▶ _Texte extrait_:
^^^^

– Seulement, observa Glaup, puisque nous faisons corps neuf, il nous faut un nom nouveau. Car, entre rimeurs, vous le voyez, bien qu’ils ne trouvent rien du tout, ils se disent tous trouvères. D’autre part, il y a aussi le mot de troubadour. Mais, usité pour désigner les poètes d’une époque, ce nom est décati par l’abus qu’on en a fait. Et à renouveau enseigne nouvelle!
Je pris alors la parole.
– Mes amis, dis-je, à Maillane, il existe dans le peuple, un vieux récitatif qui s’est transmis de bouche en bouche et qui contient, je crois, le mot prédestiné.
Et je commençai:
«Monseigneur saint Anselme lisait et écrivait. – Un jour de sa sainte écriture, – il est monté au haut du ciel. – Près de l’Enfant Jésus, son fils très précieux, – il a trouvé la Vierge assise – et aussitôt l’a saluée. – Soyez le bienvenu, neveu! a dit la Vierge. – Belle compagne, a dit son enfant, qu’avez-vous? – J’ai souffert sept douleurs amères – que je désire vous conter.
«La première douleur que je souffris pour vous, ô mon fils précieux, – c’est lorsque, allant ouïr messe de relevailles, au temple je me présentai, – qu’entre les mains de saint Siméon je vous mis. – Ce fut un couteau de douleur – qui me trancha le cœur, qui me traversa l’âme, – ainsi qu’à vous, – ô mon fils précieux!
«La seconde douleur que je souffris pour vous, etc. – La troisième douleur que je souffris pour vous, etc. – La quatrième douleur que je souffris pour vous, – ô mon fils précieux! – c’est quand je vous perdis, – que de trois jours, trois nuits, je ne vous trouvai plus, – car vous étiez dans le temple, – où vous vous disputiez, avec les scribes de la loi, – avec les sept félibres de la Loi (1).»
(1) Ce poème populaire se dit aussi en Catalogne.
Voici la traduction du Catalan correspondant au provençal que nous venons de citer:
Le troisième (couteau) fut quand vous eûtes,
– près de trois jours, perdu votre Fils;
– vous le trouvâtes dans le temple,
– disputant avec des savants,
– prêchant sous les voûtes
– la céleste doctrine.
– Les sept félibres de la Loi, mais c’est nous autres, écria la tablée. Va pour félibre.
Et Glaup ayant versé dans les verres taillés une bouteille de châteauneuf qui avait sept ans de cave, dit solennellement:
– A la santé des félibres! Et, puisque nous voici en train de baptiser, adaptons au vocable de notre Renaissance tous les dérivés qui doivent en naître. Je vous propose donc d’appeler félibrerie toute école de félibres qui comptera au moins sept membres, en mémoire, messieurs, de la pléiade d’Avignon.
– Et moi, dit Roumanille, je vous propose, s’il vous plaît, le joli mot félibriser pour dire «se réunir, comme nous faisons, entre félibres».
– Moi, dit Mathieu, j’ajoute le terme félibrée pour dire «une fratrie de poètes provençaux».

^^^^

▶ _Données enregistrées_:

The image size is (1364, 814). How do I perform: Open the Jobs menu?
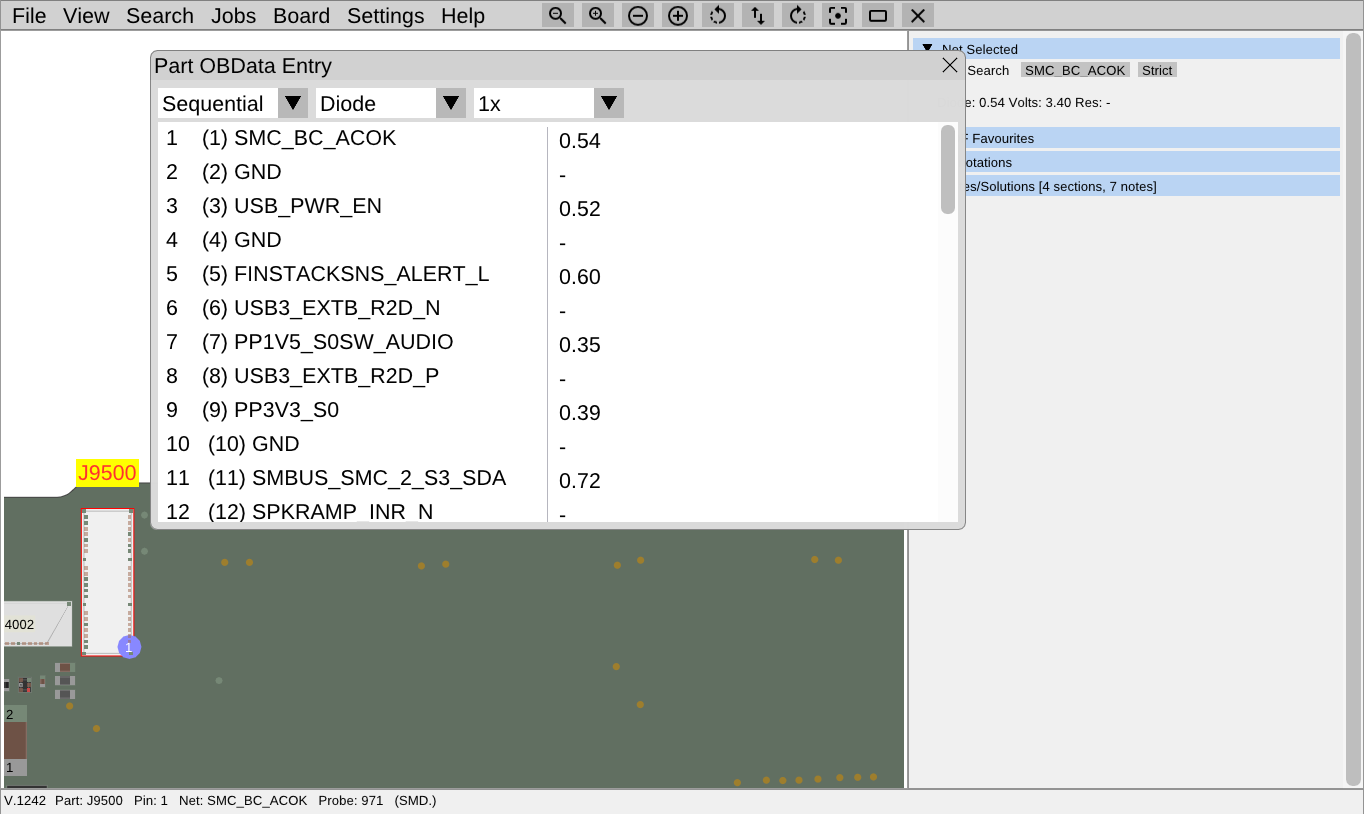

^^^^

▶ _Consigne A_:
Répondez à ces questions sur le texte extrait :
(i) Dans quel lieu existe le vieux récitatif dont parle le narrateur ?
(ii) Combien de membres une école de félibres doit-elle compter au minimum pour être appelée félibrerie ?
(iii) Quel mot Roumanille propose-t-il ?
▶ _Consigne B_: Mettez à jour le passage du texte extrait allant de « (1) Ce poème » jusqu'à « la céleste doctrine. », en remplaçant « savants » par « docteurs ».

▶ _Réponse A_:
(i) À Maillane.
(ii) Au moins sept membres.
(iii) Le mot félibriser.

▶ _Réponse B_:
(1) Ce poème populaire se dit aussi en Catalogne.
Voici la traduction du Catalan correspondant au provençal que nous venons de citer:
Le troisième (couteau) fut quand vous eûtes,
– près de trois jours, perdu votre Fils;
– vous le trouvâtes dans le temple,
– disputant avec des docteurs,
– prêchant sous les voûtes
– la céleste doctrine.